Peter Blucher looks at the career of Sydney Swans Premiership Player Marty Mattner

Swans premiership player Marty Mattner has enjoyed a 2025 season beyond belief as coach of SANFL club Sturt, with an unexpected final round ‘downer’ that nobody saw coming.

Sturt had gone through the home-and-away campaign unbeaten until Saturday’s final game, when they surrendered a 16-point lead at three-quarter time to lost to Adelaide by two points.

Still, they finished minor premiers with a 17-1 record, two games clear of defending premiers Glenelg and three clear of Adelaide, and will have a bye in the first week of the finals.

Saturday’s loss ended a home-and-away winning streak of 30 games, which smashed the SANFL record held for 110 years by the 1913-15 Port Adelaide ‘Invincibles’ that won 24 in a row.

But the job is just beginning for Mattner, who is in the fifth year of his second  stint coaching the ‘Double Blues’ and his eighth year overall. Because the painful memories of last year’s straight-sets finals exit still linger.

Having finished second on the 2024 home-and-away ladder, equal with minor premiers Norwood with a 15-3 record and a mere 1.2% behind them, they fell to third-placed Central Districts by 11 points in the qualifying final and fourth-placed Glenelg by 31 points in the semi-finals before watching Glenelg beat Centrals by 38 points in the grand final.

This year they welcomed the inclusion of ex-Sturt players Mitch Crowden, Martin Frederick and Tom Emmett from the AFL, although Crowden suffered a season-ending ACL injury in May.

But the improvement right across the board has far exceeded the improvement in personnel.

“We changed the mindset of the playing group and adopted a more offensive attitude,” said Mattner, labelled a ‘master coach’ by Adelaide Advertiser journalist Andrew Capel.

“It’s a very driven group. Our focus all season has been on the process and trying to improve each week … and as we’ve said all season, there’s a bigger picture at stake in terms of winning finals.’’

Sturt fell one win short of what Capel suggested would have been “the greatest home-and-away season in SANFL history”.

They were looking to match the unbeaten season of Port Adelaide in 1914, when the competition was made up of only seven teams and 12 home-and-away games. Port beat North Adelaide by 79 points in the grand final before beating VFL premiers Carlton at Adelaide Oval for the ‘Championship of Australia’.

Glenelg, SANFL premiers in 2023-24, went 17-0 in 2021 before losing Round 18 to Port Adelaide and later copping a hiding from Woodville-West Torrens in the grand final.

Sturt, who had Alex Dodson (St Kilda) and Jacob Mollier (Geelong) drafted last year, did it for most of the year without captain and SANFL powerhouse James Battersby, who missed from Round 3-16 through injury.

Mattner, 43, a premiership player at Sturt in 2002, played 98 AFL games with the Crows from 2002-07 before joining  the Swans, where he added 124 games from 2008-13, including the 2012 premiership.

Forced into retirement due to injury in mid-2013, he was a development coach with the Swans in 2014 and an assistant coach in 2015 before taking charge at Sturt, his original SANFL club, in 2016.

He took the club to flags in 2016-17 and was on the Crows coaching panel under Don Pyke in 2019 and 175-game Swan Matthew Nicks in 2020 before becoming a victim of the Covid cutbacks. He has been back at Sturt since 2021.

Husband to Chelsea and father to sons Jimmy and Oscar, and enjoying his full-time role at Unley Oval, Mattner has been often linked with a return to AFL ranks this year. But while he says “you never say never” it’s a definite ‘not now’.

“It’s family-first at the moment, and I enjoy the flexibility that the Sturt job offers. The boys are nine and 13 and are busy with school and their own footy, and it’s nice to have been able to be involved in all that and see nearly every game they’ve played.”

# Required action 1:
Sum up the article on Marty Mattner in two sentences.
# Required action 2:
Please retype the part of the article that opens with the words containing "But the job" and closes with "improvement in personnel.".
The lines that come next are separate material from the article.

# Excerpted data:
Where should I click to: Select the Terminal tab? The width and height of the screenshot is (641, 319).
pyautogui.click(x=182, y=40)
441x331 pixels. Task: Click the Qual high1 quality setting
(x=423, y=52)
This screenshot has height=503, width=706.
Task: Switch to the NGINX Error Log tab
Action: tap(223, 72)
==
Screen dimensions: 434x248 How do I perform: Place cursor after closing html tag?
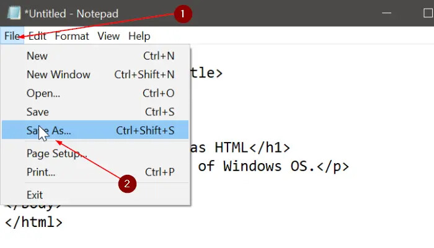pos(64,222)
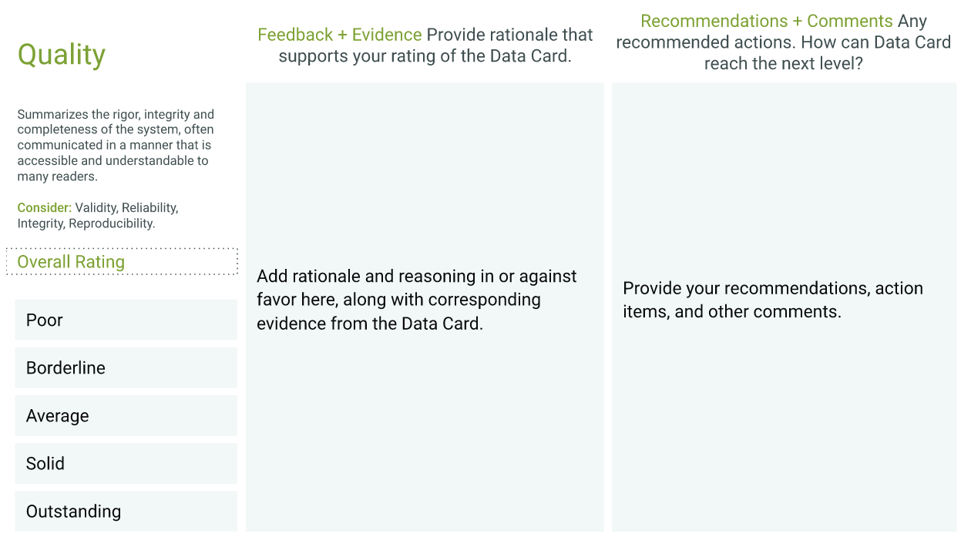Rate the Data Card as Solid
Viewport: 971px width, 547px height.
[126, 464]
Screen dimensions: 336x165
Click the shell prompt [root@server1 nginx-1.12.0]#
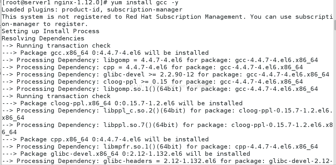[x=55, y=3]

# Response area 1:
Swans premiership player Marty Mattner, now coaching SANFL club Sturt, led the team to minor premiership with a 17-1 record and a 30-game home-and-away winning streak that broke the SANFL record, before a two-point loss to Adelaide in the final round. Although he has often been linked with a return to AFL ranks, he says it is a definite "not now" because his family comes first.

# Response area 2:
But the job is just beginning for Mattner, who is in the fifth year of his second  stint coaching the ‘Double Blues’ and his eighth year overall. Because the painful memories of last year’s straight-sets finals exit still linger.

Having finished second on the 2024 home-and-away ladder, equal with minor premiers Norwood with a 15-3 record and a mere 1.2% behind them, they fell to third-placed Central Districts by 11 points in the qualifying final and fourth-placed Glenelg by 31 points in the semi-finals before watching Glenelg beat Centrals by 38 points in the grand final.

This year they welcomed the inclusion of ex-Sturt players Mitch Crowden, Martin Frederick and Tom Emmett from the AFL, although Crowden suffered a season-ending ACL injury in May.

But the improvement right across the board has far exceeded the improvement in personnel.